Channelpedia

PubMed 24269608


Referenced in Channelpedia wiki pages of: none

Automatically associated channels: TRP , TRPM , TRPM8



Title: The TRPM8 channel forms a complex with the 5-HT1B receptor and phospholipase D that amplifies its reversal of pain hypersensitivity.

Authors: Ignacio Vinuela-Fernandez, Liting Sun, Helen Jerina, John Curtis, Andrew Allchorne, Hayley Gooding, Roberta Rosie, Pamela Holland, Basak Tas, Rory Mitchell, Sue Fleetwood-Walker

Journal, date & volume: Neuropharmacology, 2013 Nov 20 , 79C, 136-151

PubMed link: http://www.ncbi.nlm.nih.gov/pubmed/24269608


Abstract
Effective relief from chronic hypersensitive pain states remains an unmet need. Here we report the discovery that the TRPM8 ion channel, co-operating with the 5-HT(1B) receptor (5-HT(1B)R) in a subset of sensory afferents, exerts an influence at the spinal cord level to suppress central hypersensitivity in pain processing throughout the central nervous system. Using cell line models, ex vivo rat neural tissue and in vivo pain models, we assessed functional Ca(2+) fluorometric responses, protein:protein interactions, immuno-localisation and reflex pain behaviours, with pharmacological and molecular interventions.

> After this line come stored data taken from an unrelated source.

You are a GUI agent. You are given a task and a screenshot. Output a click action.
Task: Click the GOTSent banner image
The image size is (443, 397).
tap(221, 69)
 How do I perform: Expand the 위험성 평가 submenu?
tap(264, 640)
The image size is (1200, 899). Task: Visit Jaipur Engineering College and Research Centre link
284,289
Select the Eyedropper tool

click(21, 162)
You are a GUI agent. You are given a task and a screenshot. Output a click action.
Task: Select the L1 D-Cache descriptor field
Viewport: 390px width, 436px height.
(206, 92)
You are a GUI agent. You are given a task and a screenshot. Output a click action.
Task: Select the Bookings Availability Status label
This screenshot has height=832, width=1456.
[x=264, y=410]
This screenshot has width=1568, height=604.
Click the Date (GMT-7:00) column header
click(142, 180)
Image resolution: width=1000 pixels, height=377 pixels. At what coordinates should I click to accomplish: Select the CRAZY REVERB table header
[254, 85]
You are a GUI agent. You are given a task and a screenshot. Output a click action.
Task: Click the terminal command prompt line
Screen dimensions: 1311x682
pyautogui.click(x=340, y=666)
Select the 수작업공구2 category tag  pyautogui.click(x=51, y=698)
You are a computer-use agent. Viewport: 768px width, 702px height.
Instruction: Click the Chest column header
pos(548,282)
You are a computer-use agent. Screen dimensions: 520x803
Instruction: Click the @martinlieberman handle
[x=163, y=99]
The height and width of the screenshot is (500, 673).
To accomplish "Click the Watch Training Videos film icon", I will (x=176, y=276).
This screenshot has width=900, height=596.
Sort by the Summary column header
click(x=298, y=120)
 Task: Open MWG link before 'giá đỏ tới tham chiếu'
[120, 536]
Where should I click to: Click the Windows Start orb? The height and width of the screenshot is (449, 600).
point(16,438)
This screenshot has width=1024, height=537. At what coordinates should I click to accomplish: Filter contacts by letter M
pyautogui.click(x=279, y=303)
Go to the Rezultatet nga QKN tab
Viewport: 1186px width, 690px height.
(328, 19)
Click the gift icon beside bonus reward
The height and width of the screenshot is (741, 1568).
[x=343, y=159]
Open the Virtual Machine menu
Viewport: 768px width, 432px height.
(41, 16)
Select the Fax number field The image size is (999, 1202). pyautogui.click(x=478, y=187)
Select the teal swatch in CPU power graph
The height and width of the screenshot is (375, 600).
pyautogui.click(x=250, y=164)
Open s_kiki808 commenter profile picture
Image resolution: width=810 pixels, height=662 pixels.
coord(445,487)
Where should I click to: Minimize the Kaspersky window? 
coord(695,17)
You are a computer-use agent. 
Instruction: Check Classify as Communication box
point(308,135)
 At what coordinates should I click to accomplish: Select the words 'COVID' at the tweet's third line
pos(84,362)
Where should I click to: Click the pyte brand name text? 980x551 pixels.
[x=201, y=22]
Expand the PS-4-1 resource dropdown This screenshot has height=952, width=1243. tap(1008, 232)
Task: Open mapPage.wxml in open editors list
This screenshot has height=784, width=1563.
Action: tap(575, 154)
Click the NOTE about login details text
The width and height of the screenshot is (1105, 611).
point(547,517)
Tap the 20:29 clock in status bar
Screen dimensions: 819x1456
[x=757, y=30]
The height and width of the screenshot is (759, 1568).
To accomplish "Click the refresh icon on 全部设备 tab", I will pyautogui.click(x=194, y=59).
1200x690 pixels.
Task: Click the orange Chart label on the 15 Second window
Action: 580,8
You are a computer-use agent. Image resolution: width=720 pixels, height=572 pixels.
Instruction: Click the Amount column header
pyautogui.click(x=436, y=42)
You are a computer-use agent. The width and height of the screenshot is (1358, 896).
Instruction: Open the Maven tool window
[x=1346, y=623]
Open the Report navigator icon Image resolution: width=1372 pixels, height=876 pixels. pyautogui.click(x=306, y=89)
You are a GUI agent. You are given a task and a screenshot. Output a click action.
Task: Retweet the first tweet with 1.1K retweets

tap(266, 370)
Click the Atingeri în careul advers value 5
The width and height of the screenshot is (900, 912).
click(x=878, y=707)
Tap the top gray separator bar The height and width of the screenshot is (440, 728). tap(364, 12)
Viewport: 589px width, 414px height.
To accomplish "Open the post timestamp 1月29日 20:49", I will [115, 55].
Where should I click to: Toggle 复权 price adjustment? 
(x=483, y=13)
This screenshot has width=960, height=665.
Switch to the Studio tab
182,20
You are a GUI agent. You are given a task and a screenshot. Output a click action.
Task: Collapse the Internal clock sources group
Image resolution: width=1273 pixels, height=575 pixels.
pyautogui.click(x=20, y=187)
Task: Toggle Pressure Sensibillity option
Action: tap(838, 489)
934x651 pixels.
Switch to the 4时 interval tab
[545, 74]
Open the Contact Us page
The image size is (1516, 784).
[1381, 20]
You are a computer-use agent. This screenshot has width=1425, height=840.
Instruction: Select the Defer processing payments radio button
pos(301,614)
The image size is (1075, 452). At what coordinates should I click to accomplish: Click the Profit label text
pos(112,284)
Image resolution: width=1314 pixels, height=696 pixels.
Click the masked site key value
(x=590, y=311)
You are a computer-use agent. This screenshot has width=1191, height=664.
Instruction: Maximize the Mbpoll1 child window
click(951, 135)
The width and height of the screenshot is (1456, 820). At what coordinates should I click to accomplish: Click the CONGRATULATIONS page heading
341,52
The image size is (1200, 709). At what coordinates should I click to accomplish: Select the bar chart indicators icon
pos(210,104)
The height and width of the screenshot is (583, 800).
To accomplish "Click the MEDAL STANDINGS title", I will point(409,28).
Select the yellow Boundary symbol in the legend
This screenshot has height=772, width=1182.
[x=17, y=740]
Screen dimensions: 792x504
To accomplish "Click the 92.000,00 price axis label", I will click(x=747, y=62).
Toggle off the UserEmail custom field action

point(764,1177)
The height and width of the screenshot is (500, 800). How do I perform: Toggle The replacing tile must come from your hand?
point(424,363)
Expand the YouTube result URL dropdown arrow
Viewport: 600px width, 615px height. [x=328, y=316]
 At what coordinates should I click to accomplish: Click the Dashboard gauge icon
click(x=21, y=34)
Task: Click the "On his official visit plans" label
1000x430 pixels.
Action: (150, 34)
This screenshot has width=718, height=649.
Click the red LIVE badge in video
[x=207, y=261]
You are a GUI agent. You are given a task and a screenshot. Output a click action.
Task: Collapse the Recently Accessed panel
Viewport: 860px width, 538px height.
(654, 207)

We report 5-HT(1B)R expression in many TRPM8-containing afferents and direct interaction of these proteins in a novel multi-protein signalling complex, which includes phospholipase D1 (PLD1). We provide evidence that the 5-HT(1B)R activates PLD1 to subsequently activate PIP 5-kinase and generate PIP2, an allosteric enhancer of TRPM8, achieving a several-fold increase in potency of TRPM8 activation. The enhanced activation responses of synaptoneurosomes prepared from spinal cord and cortical regions of animals with a chronic inflammatory pain state are inhibited by TRPM8 activators that were applied in vivo topically to the skin, an effect potentiated by co-administered 5-HT(1B)R agonists and attenuated by 5-HT(1B)R antagonists, while 5-HT(1B)R agents alone had no detectable effect. Corresponding results are seen when assessing reflex behaviours in inflammatory and neuropathic pain models. Control experiments with alternative receptor/TRP channel combinations reveal no such synergy. Identification of this novel receptor/effector/channel complex and its impact on nociceptive processing give new insights into possible strategies for enhanced analgesia in chronic pain.